WHAT NEEDS TO BE DONE:
I need the lines below from the one with "You are a computer-use agent. 542x495 pixels." down to the one with "Instruction: Click the" reproduced exactly, both ends included, and nothing else.

─── MATERIAL TO PROCESS ───

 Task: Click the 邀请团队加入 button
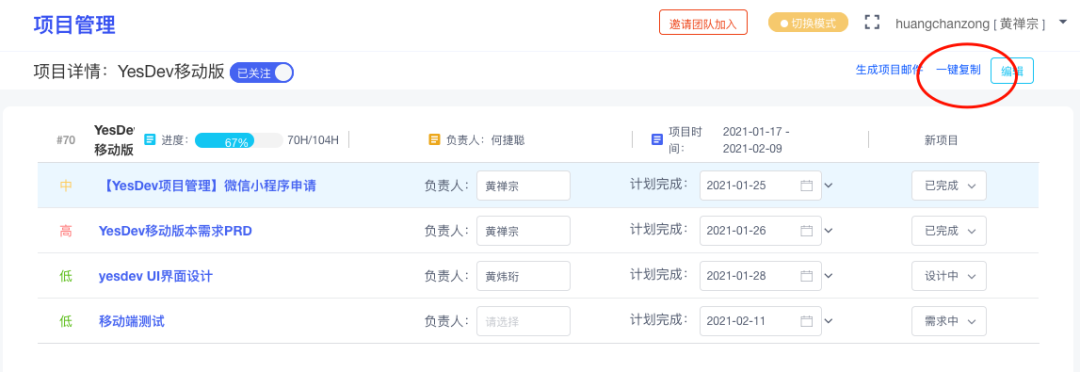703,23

───
─── MATERIAL TO PROCESS ───

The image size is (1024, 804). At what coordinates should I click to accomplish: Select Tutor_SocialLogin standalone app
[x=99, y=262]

───
─── MATERIAL TO PROCESS ───

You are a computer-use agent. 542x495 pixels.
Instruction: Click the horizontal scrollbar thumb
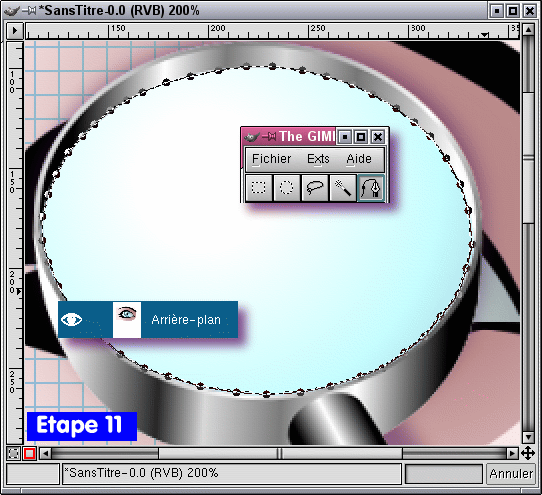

───

SOLUTION:
You are a computer-use agent. 542x495 pixels.
Instruction: Click the horizontal scrollbar thumb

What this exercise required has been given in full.